Classification of Complaints | WHO - Prequalification of Medical Products (IVDs, Medicines, Vaccines and Immunization Devices, Vector Control)

A classification method should be used identify the quality, safety and performance issues that pose a high risk to individual health and to public health, and therefore require the most immediate action to protect public health and safety. Complaints may include administrative/contractual complaints and technical complaints. As soon as it has been received a complaint should be classified by the manufacturer as part of the risk management file for the product. The degree of risk will determine the timeline for action, and who should be informed. The requirement for root cause analysis will remain, irrespective of the classification.

RISK MANAGEMENT FOR IN VITRO DIAGNOSTICS

The risk associated with use of an IVD depends, among other factors, on the intended use setting. In high-resource settings, clinical testing typically takes place in accredited laboratories by certified and proficient users using products that have undergone established pre-market assessment for their appropriateness to be used in that intended setting. However, in many countries, HIV and malaria testing for diagnosis using rapid diagnostic tests is not performed in a traditional laboratory setting and is performed by unsupported users with minimal training. In addition, the risk that an incorrect test result will lead to serious consequences (death or serious deterioration in health) for an individual or the population is greater in settings with higher disease prevalence and lower access to diagnosis, care and treatment services.

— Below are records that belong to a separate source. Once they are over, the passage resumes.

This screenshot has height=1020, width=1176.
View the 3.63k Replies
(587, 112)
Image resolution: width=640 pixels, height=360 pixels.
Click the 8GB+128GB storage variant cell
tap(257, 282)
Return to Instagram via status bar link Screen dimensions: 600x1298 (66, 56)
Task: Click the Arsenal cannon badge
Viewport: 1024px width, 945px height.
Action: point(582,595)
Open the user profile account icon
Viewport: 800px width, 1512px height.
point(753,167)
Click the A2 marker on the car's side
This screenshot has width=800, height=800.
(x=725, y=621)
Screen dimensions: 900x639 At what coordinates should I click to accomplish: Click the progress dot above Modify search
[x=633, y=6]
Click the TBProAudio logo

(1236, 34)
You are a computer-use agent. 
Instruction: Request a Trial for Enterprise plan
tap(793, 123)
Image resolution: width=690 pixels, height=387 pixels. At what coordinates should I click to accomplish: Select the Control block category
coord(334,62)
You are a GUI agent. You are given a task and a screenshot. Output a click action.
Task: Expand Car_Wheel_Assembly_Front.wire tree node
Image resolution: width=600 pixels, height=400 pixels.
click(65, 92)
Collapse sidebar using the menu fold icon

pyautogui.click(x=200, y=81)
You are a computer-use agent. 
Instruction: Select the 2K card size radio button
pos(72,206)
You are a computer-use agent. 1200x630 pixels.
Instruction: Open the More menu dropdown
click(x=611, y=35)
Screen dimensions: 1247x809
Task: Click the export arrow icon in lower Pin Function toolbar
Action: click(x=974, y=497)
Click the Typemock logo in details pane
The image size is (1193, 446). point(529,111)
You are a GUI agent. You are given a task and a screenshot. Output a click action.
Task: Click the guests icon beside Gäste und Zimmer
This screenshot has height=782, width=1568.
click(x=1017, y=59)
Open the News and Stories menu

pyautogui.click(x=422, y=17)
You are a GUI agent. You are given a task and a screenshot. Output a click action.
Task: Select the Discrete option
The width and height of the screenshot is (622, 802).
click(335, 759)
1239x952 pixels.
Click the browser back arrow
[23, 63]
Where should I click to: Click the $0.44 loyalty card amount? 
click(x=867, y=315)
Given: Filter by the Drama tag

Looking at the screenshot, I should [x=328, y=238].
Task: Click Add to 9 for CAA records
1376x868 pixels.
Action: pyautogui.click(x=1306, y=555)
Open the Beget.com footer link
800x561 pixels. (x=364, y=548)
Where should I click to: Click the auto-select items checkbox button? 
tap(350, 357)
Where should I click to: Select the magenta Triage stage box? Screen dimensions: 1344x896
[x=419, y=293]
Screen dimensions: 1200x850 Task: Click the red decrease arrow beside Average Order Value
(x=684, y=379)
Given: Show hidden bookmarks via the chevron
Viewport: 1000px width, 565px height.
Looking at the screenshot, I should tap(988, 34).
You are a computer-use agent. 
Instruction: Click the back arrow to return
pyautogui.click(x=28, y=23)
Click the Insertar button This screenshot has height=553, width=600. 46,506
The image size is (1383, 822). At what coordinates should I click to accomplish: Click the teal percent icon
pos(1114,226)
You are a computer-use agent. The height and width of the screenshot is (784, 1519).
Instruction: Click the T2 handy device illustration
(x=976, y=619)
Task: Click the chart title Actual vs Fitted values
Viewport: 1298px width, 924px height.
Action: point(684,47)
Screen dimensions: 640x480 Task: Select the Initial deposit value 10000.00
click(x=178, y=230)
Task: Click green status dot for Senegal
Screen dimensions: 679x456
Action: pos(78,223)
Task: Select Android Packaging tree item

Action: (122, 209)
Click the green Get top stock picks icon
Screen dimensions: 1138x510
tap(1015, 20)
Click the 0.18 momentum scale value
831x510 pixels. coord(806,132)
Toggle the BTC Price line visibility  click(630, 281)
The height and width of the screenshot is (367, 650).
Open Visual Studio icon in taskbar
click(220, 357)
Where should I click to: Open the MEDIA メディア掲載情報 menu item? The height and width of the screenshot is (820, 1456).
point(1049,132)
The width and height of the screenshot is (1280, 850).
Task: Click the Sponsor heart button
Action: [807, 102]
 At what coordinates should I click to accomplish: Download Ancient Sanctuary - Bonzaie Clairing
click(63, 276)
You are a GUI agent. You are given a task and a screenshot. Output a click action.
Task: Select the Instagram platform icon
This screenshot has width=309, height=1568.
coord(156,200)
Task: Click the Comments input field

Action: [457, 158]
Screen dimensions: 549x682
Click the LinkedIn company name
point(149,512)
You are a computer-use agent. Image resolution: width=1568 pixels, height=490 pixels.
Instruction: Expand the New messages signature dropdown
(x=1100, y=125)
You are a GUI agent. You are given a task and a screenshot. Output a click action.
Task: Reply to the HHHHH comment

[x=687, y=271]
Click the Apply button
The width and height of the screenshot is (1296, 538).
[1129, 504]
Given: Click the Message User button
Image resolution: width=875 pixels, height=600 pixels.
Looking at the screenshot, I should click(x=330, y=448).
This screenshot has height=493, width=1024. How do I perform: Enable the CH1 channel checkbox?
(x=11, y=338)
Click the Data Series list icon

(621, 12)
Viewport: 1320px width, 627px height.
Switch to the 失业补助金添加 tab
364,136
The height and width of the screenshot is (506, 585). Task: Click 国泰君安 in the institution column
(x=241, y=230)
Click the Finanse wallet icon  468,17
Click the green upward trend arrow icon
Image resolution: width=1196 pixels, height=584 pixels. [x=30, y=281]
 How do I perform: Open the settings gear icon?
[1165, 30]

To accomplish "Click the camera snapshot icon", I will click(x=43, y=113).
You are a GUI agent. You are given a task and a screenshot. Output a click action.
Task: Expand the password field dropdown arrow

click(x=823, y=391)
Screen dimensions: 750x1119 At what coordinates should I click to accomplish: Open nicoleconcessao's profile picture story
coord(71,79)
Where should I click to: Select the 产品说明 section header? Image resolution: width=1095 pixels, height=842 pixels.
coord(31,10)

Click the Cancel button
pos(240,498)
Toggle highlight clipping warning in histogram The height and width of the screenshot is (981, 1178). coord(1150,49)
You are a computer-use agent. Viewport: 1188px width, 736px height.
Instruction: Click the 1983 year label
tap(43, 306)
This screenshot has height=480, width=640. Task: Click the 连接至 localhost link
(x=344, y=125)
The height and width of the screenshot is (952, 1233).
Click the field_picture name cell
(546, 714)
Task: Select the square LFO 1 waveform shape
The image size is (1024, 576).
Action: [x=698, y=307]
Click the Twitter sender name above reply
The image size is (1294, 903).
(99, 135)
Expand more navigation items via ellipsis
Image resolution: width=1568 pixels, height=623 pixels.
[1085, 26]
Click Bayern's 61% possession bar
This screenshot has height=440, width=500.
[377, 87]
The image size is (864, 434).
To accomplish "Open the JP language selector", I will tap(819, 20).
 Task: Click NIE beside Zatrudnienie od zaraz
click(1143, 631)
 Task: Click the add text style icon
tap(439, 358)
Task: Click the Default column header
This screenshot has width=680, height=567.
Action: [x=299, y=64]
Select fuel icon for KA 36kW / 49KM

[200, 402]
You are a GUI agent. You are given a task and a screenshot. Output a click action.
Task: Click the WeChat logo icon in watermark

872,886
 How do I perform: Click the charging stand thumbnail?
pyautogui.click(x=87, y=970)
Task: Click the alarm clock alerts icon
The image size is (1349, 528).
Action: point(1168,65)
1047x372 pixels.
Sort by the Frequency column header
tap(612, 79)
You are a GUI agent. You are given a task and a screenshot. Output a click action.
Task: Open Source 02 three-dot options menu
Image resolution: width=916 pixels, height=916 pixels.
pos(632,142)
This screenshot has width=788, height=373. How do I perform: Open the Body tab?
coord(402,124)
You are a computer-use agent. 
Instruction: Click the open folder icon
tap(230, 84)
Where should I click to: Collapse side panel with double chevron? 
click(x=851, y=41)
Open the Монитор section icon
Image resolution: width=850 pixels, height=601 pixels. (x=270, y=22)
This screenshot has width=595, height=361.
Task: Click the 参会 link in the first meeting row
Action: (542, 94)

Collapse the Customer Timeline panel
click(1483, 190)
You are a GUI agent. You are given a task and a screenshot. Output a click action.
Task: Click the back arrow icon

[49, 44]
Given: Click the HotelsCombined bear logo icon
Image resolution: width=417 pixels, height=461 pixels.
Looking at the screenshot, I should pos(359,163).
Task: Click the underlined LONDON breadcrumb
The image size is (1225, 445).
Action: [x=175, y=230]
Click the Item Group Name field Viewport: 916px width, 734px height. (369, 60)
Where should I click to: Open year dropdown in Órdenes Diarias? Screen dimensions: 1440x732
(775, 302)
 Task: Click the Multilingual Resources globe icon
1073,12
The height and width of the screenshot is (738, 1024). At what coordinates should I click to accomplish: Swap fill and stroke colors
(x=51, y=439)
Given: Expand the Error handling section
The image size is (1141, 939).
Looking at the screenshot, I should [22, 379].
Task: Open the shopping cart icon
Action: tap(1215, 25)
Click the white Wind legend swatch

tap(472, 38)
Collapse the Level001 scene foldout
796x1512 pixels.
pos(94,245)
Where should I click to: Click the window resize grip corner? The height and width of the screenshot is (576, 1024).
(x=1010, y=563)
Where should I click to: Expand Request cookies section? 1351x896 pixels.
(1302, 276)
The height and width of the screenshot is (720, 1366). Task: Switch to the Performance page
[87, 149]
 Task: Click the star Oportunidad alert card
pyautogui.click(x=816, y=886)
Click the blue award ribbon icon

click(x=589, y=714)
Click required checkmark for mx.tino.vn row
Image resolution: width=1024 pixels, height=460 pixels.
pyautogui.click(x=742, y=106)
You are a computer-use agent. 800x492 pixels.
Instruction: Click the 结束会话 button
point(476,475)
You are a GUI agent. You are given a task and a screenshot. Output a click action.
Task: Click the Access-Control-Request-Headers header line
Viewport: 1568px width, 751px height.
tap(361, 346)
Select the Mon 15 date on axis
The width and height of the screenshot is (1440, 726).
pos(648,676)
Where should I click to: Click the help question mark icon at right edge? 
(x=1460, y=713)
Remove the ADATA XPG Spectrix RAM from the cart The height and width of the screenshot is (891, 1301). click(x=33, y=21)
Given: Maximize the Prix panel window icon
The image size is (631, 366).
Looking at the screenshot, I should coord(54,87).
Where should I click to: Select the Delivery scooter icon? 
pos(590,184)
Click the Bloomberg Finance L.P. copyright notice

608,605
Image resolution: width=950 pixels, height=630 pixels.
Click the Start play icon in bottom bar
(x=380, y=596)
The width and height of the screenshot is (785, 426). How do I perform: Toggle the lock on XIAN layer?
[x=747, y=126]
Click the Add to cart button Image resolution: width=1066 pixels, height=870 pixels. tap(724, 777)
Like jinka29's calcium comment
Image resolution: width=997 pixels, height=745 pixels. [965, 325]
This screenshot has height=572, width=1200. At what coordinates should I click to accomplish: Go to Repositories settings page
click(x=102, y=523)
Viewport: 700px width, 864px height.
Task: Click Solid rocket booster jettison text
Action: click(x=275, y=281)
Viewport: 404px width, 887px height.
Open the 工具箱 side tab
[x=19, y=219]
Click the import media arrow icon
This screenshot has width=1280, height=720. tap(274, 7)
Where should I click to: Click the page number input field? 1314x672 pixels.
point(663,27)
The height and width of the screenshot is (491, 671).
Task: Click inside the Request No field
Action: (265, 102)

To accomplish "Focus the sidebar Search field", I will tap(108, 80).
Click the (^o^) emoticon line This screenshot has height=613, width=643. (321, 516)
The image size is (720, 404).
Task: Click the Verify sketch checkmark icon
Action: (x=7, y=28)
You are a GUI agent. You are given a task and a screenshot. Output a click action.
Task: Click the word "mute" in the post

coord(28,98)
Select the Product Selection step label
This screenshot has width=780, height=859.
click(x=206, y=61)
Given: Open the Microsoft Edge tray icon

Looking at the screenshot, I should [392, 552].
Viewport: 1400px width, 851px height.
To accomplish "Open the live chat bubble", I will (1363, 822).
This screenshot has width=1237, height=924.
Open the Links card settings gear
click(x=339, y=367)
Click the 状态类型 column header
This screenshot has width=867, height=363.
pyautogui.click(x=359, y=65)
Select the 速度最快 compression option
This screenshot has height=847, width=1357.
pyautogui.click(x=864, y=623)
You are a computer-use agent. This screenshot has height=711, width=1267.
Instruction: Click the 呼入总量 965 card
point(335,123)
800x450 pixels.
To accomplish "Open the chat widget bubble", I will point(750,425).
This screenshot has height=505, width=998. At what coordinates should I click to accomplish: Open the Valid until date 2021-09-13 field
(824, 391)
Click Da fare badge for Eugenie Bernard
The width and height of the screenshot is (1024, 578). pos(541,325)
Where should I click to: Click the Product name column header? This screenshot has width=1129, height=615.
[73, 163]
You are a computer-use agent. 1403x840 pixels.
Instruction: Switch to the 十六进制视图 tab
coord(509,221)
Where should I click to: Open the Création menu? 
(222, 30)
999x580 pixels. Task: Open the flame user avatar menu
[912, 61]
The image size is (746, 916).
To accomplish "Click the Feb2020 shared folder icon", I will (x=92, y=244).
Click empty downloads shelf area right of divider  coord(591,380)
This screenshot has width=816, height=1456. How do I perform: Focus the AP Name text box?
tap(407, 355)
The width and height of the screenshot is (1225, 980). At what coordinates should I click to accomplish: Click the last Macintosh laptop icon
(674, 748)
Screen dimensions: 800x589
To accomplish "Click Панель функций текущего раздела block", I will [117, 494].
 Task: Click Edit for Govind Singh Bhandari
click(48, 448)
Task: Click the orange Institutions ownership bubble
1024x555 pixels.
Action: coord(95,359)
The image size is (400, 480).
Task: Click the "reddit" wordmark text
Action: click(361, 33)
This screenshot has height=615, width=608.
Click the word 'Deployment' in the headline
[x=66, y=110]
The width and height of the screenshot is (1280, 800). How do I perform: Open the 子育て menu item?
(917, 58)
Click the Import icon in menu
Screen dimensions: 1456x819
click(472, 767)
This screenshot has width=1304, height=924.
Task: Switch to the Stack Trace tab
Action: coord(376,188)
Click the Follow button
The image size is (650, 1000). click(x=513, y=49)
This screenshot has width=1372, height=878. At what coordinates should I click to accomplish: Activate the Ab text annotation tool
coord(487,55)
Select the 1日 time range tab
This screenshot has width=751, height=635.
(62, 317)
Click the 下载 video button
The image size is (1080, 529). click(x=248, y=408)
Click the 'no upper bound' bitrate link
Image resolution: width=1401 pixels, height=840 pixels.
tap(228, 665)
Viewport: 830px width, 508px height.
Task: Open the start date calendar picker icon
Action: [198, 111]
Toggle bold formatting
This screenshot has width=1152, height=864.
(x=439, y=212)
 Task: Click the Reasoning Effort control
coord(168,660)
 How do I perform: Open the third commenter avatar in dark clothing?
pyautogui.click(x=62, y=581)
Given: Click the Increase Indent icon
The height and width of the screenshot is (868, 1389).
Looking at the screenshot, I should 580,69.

The manufacturer of a prequalified IVD is obliged to have undertaken risk management and risk assessment with respect to the IVD before placing it on the market, implementing the most stringent controls
to those aspects of design, and manufacturing and control steps where the risk is greatest. When a complaint is received, the manufacturer should review and update the risk management file for the IVD accordingly. Manufacturers, regulators and procurers will use the information generated by complaints and any other information and experience with a given IVD to determine the scope and stringency of
post-market actions in the future. On the positive side, continued acceptable results in pre-distribution lot verification testing may lead to a change from systematic sampling of each lot towards random sampling of lots.

In general, most technical complaints will be considered as an adverse event and should be classified. However, not every complaint may need to be considered as an adverse event, and not every adverse event or potential adverse event may lead to a field safety corrective action.

EXAMPLES OF ADVERSE EVENT CLASSIFICATION

Classification	Definition	Examples
Serious adverse event (to be notified to WHO within 10 days)	Death of patient, user or other person. Serious injury of patient, user or other person. Death or serious injury of patient, user or other person did not occur but might have. Any false negative result.	One or more individuals receive HIV-contaminated blood product that has been produced from one blood donation that was screened as HIV negative by an HIV-1/2 RDT. An individual presenting for ART initiation has testing repeated to confirm their HIV diagnosis. The re-testing results are negative.
Moderate adverse event (to be notified to WHO within 30 days)	Any false positive result (that resulted in misdiagnosis). Higher than expected rate of anomalies leading to invalid, unreturnable or inconclusive results.	Invalid rate exceeds 5%. High background for rapid diagnostic tests. Greater than expected discrepant rate between assay 1 and assay 2 within a testing algorithm.
Mild adverse event (to be notified to WHO within 30 days)	Deficiency found by the user before use. Adverse event caused by patient conditions. Adverse event caused by expiry of IVD's service life or shelf life. Malfunction protection operated correctly. Negligible likelihood of occurrence of death or serious injury. Unexpected and foreseeable side effects. Adverse events that might be described by the manufacturer in field safety notice.	Control line does not appear. Higher than usual background, may or may not obscure reading window and prevent reading. Desiccant has changed colour. A component labelled lyophilized is found to be fluid, this is discovered by the user before use. Obvious damage to the packaging of a device labelled with the caution "do not use if the packaging is opened or damaged" was observed and the device was not used.